Gentleman Surfer — Gold Man
((Not on label) no#, 2015, CD)
by Jon Davis, Published 2015-10-06
The laws of supply and demand tell us that as the supply of something increases, its value tends to go down unless the demand also increases. I suppose the demand per person of music would be pretty much constant (there are only so many hours in the day to listen), so the only increase in demand for music that ever happens is due to increasing population. But more music is produced every year, and nearly all the music that’s ever been recorded is still available (with more old things reissued every year), so the supply continues to increase. This would tend to indicate that the value of music would be tending towards zero, which is one way of looking at why many people don’t pay for music anymore.
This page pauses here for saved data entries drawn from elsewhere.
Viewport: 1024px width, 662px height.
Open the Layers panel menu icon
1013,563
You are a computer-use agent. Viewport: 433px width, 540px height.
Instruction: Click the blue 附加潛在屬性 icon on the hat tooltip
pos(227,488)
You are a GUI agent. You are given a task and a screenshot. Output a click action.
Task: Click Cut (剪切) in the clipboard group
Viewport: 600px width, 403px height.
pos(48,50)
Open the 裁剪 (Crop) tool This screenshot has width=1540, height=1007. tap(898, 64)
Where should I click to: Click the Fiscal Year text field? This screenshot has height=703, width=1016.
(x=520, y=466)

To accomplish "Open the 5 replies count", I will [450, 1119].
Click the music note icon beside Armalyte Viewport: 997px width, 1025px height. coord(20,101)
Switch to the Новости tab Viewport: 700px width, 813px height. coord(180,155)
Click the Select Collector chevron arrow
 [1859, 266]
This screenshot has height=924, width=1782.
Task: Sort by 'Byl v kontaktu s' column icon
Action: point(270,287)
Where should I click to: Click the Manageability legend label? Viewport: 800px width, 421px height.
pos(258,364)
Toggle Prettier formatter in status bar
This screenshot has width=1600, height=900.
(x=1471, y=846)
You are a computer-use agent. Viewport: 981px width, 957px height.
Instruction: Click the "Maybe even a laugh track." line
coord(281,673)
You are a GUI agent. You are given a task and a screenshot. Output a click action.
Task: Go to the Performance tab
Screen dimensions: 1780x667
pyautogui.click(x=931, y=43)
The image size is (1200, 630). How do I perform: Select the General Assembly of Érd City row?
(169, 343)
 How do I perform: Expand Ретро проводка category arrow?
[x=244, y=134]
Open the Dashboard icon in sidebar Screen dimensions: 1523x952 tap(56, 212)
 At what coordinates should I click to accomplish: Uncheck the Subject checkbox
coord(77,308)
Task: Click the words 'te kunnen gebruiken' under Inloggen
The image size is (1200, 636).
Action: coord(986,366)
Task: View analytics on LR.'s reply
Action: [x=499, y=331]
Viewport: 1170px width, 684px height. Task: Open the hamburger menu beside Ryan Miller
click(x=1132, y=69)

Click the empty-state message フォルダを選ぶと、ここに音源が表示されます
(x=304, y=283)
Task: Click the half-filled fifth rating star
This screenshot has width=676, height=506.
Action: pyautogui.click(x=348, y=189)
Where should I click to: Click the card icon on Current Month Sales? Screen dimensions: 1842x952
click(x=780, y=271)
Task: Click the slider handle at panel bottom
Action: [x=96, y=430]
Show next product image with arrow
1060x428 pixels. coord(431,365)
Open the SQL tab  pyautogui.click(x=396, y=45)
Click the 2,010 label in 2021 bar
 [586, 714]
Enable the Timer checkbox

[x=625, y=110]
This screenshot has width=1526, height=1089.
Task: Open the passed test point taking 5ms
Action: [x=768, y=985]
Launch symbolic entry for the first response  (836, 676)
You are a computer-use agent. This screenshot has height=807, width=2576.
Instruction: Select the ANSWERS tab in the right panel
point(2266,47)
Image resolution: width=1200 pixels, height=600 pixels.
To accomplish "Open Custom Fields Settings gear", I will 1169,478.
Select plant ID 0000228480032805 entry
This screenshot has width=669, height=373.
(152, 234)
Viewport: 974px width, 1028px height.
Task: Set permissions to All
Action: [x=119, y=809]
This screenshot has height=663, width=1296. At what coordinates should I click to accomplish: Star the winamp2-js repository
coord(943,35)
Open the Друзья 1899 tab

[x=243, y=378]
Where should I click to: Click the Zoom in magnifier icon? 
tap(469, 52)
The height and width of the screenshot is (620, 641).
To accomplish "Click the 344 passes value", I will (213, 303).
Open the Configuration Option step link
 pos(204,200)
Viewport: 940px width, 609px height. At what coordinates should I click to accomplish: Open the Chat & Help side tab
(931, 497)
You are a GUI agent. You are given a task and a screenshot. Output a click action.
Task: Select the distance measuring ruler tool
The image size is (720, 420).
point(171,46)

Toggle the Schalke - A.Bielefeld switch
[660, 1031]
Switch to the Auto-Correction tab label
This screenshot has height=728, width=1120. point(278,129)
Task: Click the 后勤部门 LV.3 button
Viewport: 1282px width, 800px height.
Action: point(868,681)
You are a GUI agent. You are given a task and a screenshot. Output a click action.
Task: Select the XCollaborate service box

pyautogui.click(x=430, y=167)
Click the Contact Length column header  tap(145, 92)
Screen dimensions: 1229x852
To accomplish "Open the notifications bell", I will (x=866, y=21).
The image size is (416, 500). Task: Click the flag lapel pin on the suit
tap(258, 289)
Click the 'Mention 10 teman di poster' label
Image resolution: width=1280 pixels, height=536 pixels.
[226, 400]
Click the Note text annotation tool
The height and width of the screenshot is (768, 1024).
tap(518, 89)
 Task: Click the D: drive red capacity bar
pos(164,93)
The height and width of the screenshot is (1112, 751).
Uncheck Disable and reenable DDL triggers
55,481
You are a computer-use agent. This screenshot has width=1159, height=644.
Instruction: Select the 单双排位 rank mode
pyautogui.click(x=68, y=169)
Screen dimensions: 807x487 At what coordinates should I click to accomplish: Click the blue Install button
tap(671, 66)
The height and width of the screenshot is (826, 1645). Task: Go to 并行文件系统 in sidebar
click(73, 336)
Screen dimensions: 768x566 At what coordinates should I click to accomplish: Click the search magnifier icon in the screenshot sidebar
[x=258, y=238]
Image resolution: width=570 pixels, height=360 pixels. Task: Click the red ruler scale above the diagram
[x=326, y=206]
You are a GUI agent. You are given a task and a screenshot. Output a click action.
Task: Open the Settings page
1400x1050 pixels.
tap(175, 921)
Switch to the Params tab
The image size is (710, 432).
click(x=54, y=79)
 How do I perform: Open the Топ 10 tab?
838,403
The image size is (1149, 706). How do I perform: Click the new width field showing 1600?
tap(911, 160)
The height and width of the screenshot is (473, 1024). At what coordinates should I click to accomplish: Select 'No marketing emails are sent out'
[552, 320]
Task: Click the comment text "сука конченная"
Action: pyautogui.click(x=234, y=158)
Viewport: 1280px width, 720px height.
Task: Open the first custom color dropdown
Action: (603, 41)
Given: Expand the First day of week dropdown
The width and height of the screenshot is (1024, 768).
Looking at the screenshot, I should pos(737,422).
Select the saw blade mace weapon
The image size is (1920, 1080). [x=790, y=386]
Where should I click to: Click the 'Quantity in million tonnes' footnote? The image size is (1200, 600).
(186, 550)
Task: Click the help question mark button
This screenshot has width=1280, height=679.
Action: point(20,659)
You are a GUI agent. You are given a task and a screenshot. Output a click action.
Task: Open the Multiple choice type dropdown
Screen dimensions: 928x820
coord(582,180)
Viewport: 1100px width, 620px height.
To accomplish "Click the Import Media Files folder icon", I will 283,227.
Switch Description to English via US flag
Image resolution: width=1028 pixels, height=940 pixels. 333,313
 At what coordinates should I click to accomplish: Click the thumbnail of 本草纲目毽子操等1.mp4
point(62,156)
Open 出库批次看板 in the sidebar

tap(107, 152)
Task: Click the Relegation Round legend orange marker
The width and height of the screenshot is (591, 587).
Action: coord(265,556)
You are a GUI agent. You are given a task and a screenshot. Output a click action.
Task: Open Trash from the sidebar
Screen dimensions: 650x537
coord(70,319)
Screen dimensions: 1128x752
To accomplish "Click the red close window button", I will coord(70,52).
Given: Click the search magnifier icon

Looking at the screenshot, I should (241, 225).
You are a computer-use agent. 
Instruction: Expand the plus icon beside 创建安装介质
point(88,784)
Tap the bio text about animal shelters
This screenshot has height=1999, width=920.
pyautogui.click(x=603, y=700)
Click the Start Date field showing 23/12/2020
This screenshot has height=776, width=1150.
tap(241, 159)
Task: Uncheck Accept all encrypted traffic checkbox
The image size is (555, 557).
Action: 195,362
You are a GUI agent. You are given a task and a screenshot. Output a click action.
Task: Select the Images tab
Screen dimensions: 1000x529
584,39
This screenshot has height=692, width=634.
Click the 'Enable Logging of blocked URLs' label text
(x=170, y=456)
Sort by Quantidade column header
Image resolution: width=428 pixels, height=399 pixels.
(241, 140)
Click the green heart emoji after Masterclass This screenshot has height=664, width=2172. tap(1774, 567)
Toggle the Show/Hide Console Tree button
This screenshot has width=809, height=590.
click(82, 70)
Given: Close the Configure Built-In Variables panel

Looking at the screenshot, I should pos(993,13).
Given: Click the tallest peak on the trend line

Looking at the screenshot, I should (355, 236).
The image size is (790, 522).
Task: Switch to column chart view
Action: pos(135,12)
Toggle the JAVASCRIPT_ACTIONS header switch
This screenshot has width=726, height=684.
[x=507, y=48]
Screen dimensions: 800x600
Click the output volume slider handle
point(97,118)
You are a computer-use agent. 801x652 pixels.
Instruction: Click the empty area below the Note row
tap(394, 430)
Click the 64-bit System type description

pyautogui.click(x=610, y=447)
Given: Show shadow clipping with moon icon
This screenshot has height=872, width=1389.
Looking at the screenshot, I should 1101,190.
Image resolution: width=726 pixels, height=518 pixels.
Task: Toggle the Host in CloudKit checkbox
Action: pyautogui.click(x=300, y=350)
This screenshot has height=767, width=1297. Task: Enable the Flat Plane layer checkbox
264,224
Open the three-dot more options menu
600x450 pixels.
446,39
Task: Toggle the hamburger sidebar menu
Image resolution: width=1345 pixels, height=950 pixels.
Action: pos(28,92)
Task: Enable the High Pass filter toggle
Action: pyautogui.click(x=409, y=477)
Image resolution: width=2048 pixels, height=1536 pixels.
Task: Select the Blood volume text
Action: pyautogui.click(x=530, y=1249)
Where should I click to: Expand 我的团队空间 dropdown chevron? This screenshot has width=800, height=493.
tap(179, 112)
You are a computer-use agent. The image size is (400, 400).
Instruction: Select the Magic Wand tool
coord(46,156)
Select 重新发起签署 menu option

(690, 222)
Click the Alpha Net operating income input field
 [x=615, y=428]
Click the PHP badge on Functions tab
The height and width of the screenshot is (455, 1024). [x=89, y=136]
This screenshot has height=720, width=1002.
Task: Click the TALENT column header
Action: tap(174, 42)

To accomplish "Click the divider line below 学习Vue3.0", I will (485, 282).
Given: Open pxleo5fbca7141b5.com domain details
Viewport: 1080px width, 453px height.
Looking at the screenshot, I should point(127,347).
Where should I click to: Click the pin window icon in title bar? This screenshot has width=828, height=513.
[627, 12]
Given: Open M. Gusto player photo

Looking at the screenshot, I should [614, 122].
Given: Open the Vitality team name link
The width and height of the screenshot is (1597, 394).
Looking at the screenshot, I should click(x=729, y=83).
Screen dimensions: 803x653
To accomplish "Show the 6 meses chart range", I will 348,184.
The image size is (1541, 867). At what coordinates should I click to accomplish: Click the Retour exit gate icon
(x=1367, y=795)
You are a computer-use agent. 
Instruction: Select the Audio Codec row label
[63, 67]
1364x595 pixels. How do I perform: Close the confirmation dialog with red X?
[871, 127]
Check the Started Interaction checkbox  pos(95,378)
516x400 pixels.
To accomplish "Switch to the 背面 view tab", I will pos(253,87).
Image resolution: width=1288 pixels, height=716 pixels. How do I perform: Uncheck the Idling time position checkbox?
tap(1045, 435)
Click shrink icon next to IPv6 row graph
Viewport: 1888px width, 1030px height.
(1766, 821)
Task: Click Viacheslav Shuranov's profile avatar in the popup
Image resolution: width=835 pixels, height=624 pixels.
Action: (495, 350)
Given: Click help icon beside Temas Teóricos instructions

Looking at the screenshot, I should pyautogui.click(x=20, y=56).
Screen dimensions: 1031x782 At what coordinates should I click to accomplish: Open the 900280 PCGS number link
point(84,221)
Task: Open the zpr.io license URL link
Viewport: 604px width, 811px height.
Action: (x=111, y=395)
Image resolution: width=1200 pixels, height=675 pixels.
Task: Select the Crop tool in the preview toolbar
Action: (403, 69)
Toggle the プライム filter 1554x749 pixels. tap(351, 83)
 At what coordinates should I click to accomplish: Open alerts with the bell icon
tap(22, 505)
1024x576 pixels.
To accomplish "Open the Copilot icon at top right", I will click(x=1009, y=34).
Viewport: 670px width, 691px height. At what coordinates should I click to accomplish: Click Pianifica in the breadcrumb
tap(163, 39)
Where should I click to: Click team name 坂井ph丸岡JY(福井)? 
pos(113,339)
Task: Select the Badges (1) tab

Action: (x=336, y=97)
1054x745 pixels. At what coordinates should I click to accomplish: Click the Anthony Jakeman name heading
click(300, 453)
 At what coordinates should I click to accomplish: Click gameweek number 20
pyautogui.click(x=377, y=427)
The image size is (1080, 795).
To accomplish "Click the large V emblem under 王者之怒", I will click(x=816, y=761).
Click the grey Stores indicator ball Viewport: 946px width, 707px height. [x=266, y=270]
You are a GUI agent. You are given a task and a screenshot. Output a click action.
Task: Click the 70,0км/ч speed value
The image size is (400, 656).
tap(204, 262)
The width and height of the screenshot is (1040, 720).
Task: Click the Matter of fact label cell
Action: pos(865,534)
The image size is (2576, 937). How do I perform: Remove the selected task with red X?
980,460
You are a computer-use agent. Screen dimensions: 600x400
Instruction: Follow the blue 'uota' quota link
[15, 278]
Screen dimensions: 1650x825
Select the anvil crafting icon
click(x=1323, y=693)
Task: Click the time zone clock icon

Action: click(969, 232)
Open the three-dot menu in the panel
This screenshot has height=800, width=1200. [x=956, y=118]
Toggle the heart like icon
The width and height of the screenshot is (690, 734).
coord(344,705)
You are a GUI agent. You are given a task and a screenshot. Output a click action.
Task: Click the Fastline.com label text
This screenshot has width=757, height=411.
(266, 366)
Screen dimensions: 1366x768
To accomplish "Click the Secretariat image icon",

But the thing about music is that it’s not all the same – songs are not interchangeable. Not only that, but everyone has different taste. So the supply of music any given person is interested in might not be approaching infinity. All of which leads us to the importance of finding really good music and judging it worthy of purchase. If you’re reading this, presumably you’re looking for music that’s worth your time (and even money), and you’ve found the writing on this website of value to you in that search. I’m here to tell you right now that Gentleman Surfer is worth your time and money. Their music is catchy and engaging, complex but not difficult to enjoy, and varied enough to not get tiresome. It’s mostly instrumental, with drummer Jon Bafus at the helm, ably assisted by guitar (Barry McDaniel Swars), bass (Drew Walker), and synths (Zack Bissel). They have the knack of making music that works on multiple levels. A casual listener could probably even dance to it, but it’s rewarding on other levels as well, from the creativity of the compositions on a visceral level as performance to music-geek analysis involving layered patterns and overlapping rhythms. And lest it all seem too planned, there are moments of twiddly noisemaking as well. Gentleman Surfer are working their way towards the pantheon of post-70s avant-rock worthies: 5uu’s, Cheer-Accident, and the rest. This band just keeps getting better – I’m scared of what they might do next.